§ What to produce: Under no circumstances alter the records; copy each one exactly.

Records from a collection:

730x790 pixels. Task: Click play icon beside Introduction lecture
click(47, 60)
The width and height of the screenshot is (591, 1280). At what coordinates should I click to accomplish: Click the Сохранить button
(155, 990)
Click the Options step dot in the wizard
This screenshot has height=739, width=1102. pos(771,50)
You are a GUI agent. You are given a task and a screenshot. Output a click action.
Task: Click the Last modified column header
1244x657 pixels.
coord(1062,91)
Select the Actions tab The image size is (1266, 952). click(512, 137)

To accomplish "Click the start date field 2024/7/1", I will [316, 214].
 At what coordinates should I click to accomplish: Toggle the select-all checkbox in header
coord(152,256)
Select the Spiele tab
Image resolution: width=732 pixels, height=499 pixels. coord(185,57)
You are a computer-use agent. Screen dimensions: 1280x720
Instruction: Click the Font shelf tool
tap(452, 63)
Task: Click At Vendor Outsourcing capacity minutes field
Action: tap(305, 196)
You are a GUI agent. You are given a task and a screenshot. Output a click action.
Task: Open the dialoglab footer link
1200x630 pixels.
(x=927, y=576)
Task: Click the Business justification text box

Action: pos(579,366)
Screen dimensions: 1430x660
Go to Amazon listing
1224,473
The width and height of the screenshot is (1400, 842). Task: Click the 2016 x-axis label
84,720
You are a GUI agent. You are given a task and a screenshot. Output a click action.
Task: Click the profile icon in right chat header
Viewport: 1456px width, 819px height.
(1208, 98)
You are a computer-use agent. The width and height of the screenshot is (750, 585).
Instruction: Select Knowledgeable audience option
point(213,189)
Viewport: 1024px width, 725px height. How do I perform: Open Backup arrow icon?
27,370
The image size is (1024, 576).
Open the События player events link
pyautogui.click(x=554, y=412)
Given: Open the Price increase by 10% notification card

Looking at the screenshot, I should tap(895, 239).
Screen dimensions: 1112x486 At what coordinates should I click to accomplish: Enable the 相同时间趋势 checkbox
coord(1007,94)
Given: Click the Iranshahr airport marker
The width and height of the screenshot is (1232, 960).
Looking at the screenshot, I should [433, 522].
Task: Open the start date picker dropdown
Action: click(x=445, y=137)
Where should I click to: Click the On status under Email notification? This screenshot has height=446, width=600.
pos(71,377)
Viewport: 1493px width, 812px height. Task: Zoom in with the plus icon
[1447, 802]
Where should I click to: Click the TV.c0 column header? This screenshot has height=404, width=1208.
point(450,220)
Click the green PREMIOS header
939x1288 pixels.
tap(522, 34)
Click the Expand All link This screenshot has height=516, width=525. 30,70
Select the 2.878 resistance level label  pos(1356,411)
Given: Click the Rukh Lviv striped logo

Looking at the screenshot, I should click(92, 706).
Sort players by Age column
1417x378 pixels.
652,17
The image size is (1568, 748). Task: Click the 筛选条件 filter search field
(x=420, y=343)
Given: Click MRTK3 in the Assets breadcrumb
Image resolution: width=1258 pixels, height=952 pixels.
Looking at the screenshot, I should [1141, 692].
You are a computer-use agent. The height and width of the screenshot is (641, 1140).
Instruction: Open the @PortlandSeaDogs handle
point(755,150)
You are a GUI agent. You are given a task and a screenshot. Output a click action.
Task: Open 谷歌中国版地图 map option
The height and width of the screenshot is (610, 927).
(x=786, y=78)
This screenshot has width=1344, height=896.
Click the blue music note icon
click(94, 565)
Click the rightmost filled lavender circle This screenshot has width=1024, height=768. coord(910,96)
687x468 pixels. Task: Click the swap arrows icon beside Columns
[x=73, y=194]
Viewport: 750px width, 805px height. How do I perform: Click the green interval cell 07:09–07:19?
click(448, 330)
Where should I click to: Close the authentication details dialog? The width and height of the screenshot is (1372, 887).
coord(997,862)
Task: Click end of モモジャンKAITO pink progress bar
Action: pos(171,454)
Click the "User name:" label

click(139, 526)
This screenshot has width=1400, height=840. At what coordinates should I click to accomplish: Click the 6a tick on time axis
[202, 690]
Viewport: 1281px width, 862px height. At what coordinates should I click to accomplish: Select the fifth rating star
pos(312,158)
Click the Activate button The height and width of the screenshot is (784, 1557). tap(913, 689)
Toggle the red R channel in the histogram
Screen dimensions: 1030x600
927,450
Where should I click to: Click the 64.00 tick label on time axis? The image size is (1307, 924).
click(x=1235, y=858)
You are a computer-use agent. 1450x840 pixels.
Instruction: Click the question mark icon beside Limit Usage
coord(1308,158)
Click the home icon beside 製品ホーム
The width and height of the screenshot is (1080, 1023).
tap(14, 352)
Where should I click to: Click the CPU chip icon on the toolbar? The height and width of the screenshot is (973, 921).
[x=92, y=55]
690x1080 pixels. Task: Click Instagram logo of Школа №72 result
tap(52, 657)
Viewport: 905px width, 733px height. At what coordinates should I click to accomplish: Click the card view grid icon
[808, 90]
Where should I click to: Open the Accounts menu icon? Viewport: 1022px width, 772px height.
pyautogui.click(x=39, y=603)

§ The answer:
730x790 pixels. Task: Click play icon beside Introduction lecture
click(47, 60)
The width and height of the screenshot is (591, 1280). At what coordinates should I click to accomplish: Click the Сохранить button
(155, 990)
Click the Options step dot in the wizard
This screenshot has height=739, width=1102. pos(771,50)
You are a GUI agent. You are given a task and a screenshot. Output a click action.
Task: Click the Last modified column header
1244x657 pixels.
coord(1062,91)
Select the Actions tab The image size is (1266, 952). click(512, 137)

To accomplish "Click the start date field 2024/7/1", I will [316, 214].
 At what coordinates should I click to accomplish: Toggle the select-all checkbox in header
coord(152,256)
Select the Spiele tab
Image resolution: width=732 pixels, height=499 pixels. coord(185,57)
You are a computer-use agent. Screen dimensions: 1280x720
Instruction: Click the Font shelf tool
tap(452, 63)
Task: Click At Vendor Outsourcing capacity minutes field
Action: tap(305, 196)
You are a GUI agent. You are given a task and a screenshot. Output a click action.
Task: Open the dialoglab footer link
1200x630 pixels.
(x=927, y=576)
Task: Click the Business justification text box

Action: pos(579,366)
Screen dimensions: 1430x660
Go to Amazon listing
1224,473
The width and height of the screenshot is (1400, 842). Task: Click the 2016 x-axis label
84,720
You are a GUI agent. You are given a task and a screenshot. Output a click action.
Task: Click the profile icon in right chat header
Viewport: 1456px width, 819px height.
(1208, 98)
You are a computer-use agent. The width and height of the screenshot is (750, 585).
Instruction: Select Knowledgeable audience option
point(213,189)
Viewport: 1024px width, 725px height. How do I perform: Open Backup arrow icon?
27,370
The image size is (1024, 576).
Open the События player events link
pyautogui.click(x=554, y=412)
Given: Open the Price increase by 10% notification card

Looking at the screenshot, I should tap(895, 239).
Screen dimensions: 1112x486 At what coordinates should I click to accomplish: Enable the 相同时间趋势 checkbox
coord(1007,94)
Given: Click the Iranshahr airport marker
The width and height of the screenshot is (1232, 960).
Looking at the screenshot, I should [433, 522].
Task: Open the start date picker dropdown
Action: click(x=445, y=137)
Where should I click to: Click the On status under Email notification? This screenshot has height=446, width=600.
pos(71,377)
Viewport: 1493px width, 812px height. Task: Zoom in with the plus icon
[1447, 802]
Where should I click to: Click the TV.c0 column header? This screenshot has height=404, width=1208.
point(450,220)
Click the green PREMIOS header
939x1288 pixels.
tap(522, 34)
Click the Expand All link This screenshot has height=516, width=525. 30,70
Select the 2.878 resistance level label  pos(1356,411)
Given: Click the Rukh Lviv striped logo

Looking at the screenshot, I should click(92, 706).
Sort players by Age column
1417x378 pixels.
652,17
The image size is (1568, 748). Task: Click the 筛选条件 filter search field
(x=420, y=343)
Given: Click MRTK3 in the Assets breadcrumb
Image resolution: width=1258 pixels, height=952 pixels.
Looking at the screenshot, I should [1141, 692].
You are a computer-use agent. The height and width of the screenshot is (641, 1140).
Instruction: Open the @PortlandSeaDogs handle
point(755,150)
You are a GUI agent. You are given a task and a screenshot. Output a click action.
Task: Open 谷歌中国版地图 map option
The height and width of the screenshot is (610, 927).
(x=786, y=78)
This screenshot has width=1344, height=896.
Click the blue music note icon
click(94, 565)
Click the rightmost filled lavender circle This screenshot has width=1024, height=768. coord(910,96)
687x468 pixels. Task: Click the swap arrows icon beside Columns
[x=73, y=194]
Viewport: 750px width, 805px height. How do I perform: Click the green interval cell 07:09–07:19?
click(448, 330)
Where should I click to: Close the authentication details dialog? The width and height of the screenshot is (1372, 887).
coord(997,862)
Task: Click end of モモジャンKAITO pink progress bar
Action: pos(171,454)
Click the "User name:" label

click(139, 526)
This screenshot has width=1400, height=840. At what coordinates should I click to accomplish: Click the 6a tick on time axis
[202, 690]
Viewport: 1281px width, 862px height. At what coordinates should I click to accomplish: Select the fifth rating star
pos(312,158)
Click the Activate button The height and width of the screenshot is (784, 1557). tap(913, 689)
Toggle the red R channel in the histogram
Screen dimensions: 1030x600
927,450
Where should I click to: Click the 64.00 tick label on time axis? The image size is (1307, 924).
click(x=1235, y=858)
You are a computer-use agent. 1450x840 pixels.
Instruction: Click the question mark icon beside Limit Usage
coord(1308,158)
Click the home icon beside 製品ホーム
The width and height of the screenshot is (1080, 1023).
tap(14, 352)
Where should I click to: Click the CPU chip icon on the toolbar? The height and width of the screenshot is (973, 921).
[x=92, y=55]
690x1080 pixels. Task: Click Instagram logo of Школа №72 result
tap(52, 657)
Viewport: 905px width, 733px height. At what coordinates should I click to accomplish: Click the card view grid icon
[808, 90]
Where should I click to: Open the Accounts menu icon? Viewport: 1022px width, 772px height.
pyautogui.click(x=39, y=603)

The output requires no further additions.